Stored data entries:
• • •

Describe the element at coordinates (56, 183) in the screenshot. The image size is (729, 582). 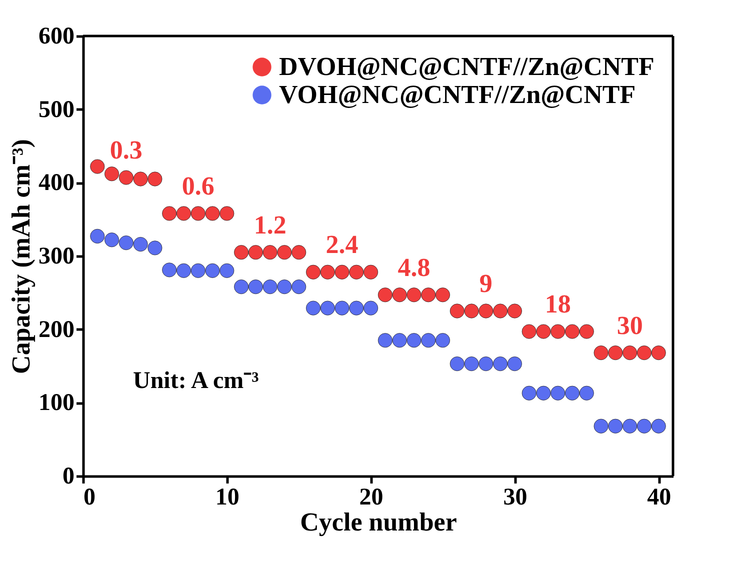
I see `y-tick-label: 400` at that location.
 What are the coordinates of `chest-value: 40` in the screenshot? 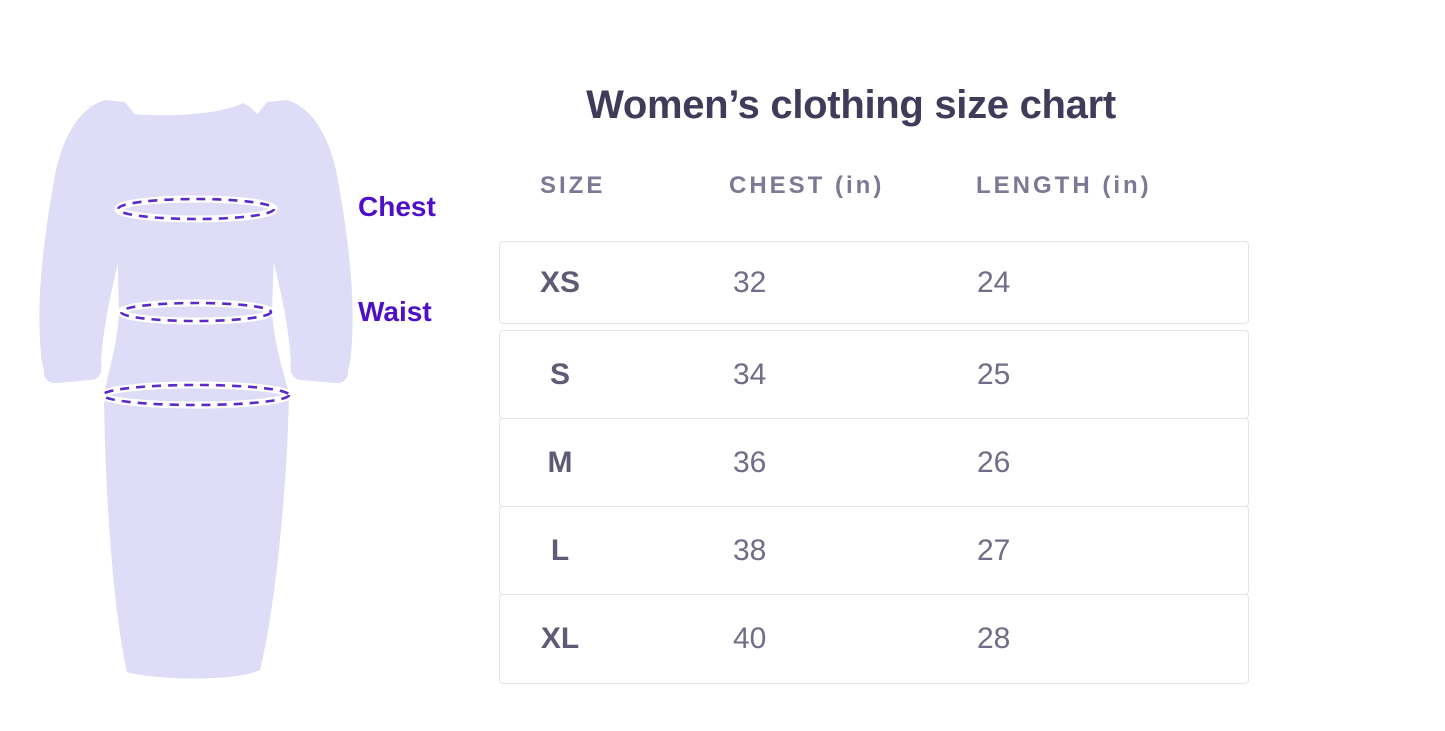 It's located at (750, 638).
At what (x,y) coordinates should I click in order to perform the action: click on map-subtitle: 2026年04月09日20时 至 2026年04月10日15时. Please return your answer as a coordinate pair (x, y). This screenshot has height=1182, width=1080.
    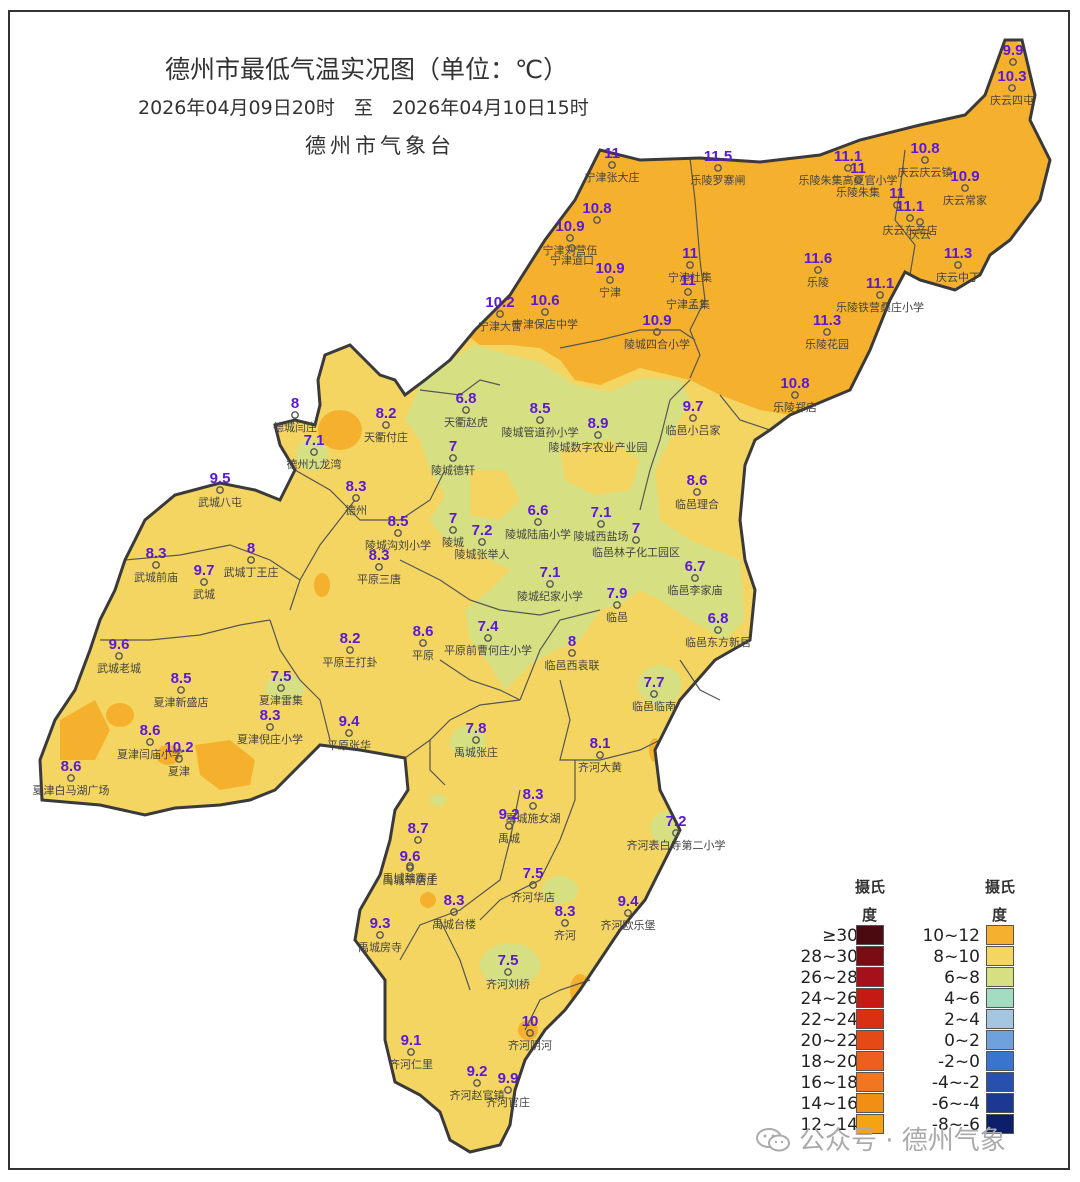
    Looking at the image, I should click on (364, 108).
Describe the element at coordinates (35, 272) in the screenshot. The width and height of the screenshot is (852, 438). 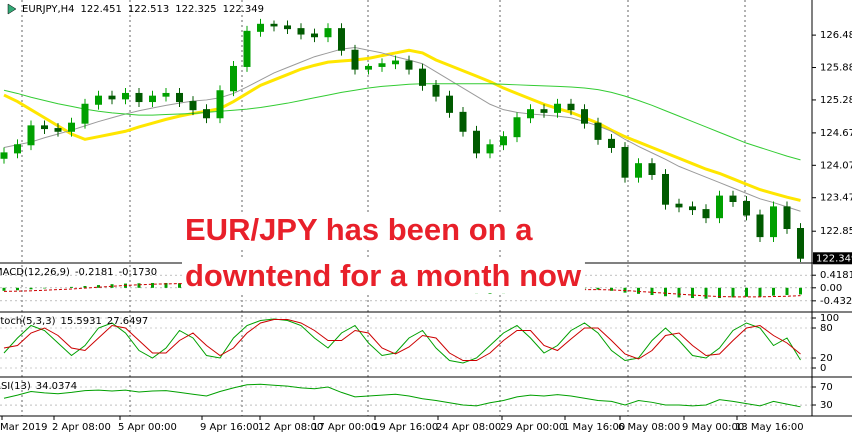
I see `indicator-name: MACD(12,26,9)` at that location.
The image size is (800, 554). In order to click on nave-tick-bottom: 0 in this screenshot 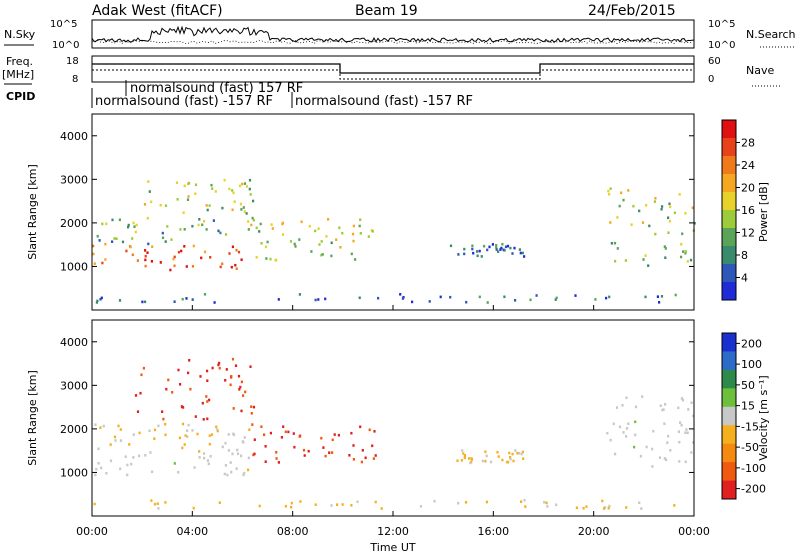, I will do `click(711, 80)`.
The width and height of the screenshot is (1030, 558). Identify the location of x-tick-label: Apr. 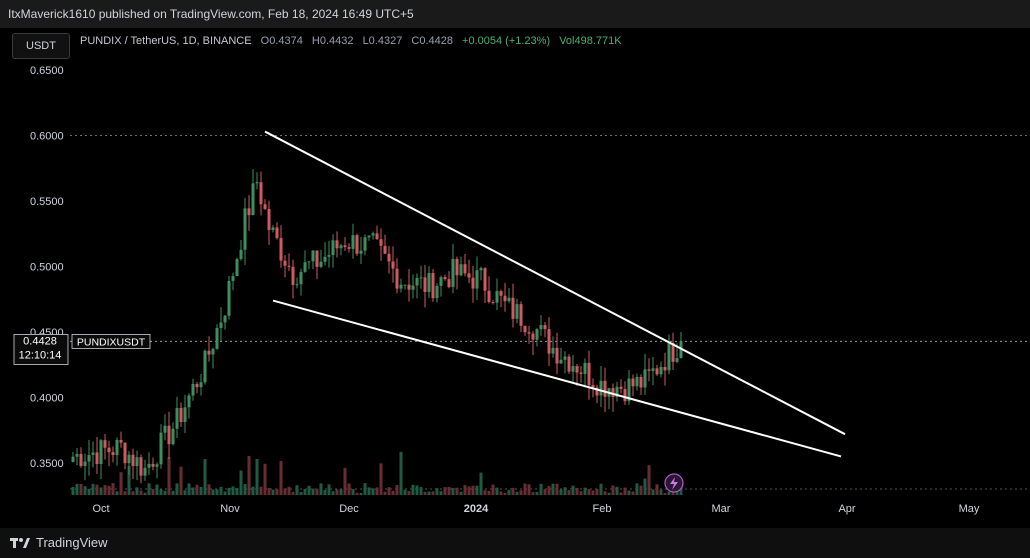
(846, 509).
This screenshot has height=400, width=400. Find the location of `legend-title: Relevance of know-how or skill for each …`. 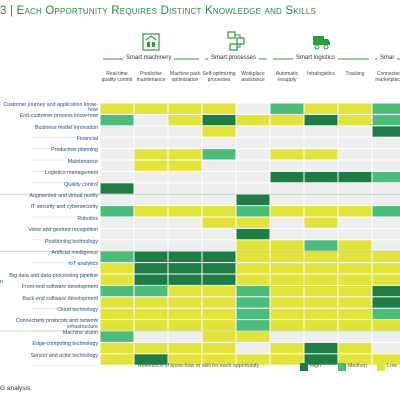

legend-title: Relevance of know-how or skill for each … is located at coordinates (199, 366).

• • •

REQUEST: Rewrite the entries from the line containing "The width and height of the screenshot is (1030, 558)." down to the last entry as a two-column CSV with the columns request and response. Give one row per request, put its text and its answer each in one quoted field with line breaks turned into spaces, and leave out the pictures.

YOUR SOLUTION:
request,response
"The width and height of the screenshot is (1030, 558). Identify the location of x-tick-label: Apr.","(846, 509)."
"This screenshot has height=400, width=400. Find the location of `legend-title: Relevance of know-how or skill for each …`.","legend-title: Relevance of know-how or skill for each … is located at coordinates (199, 366)."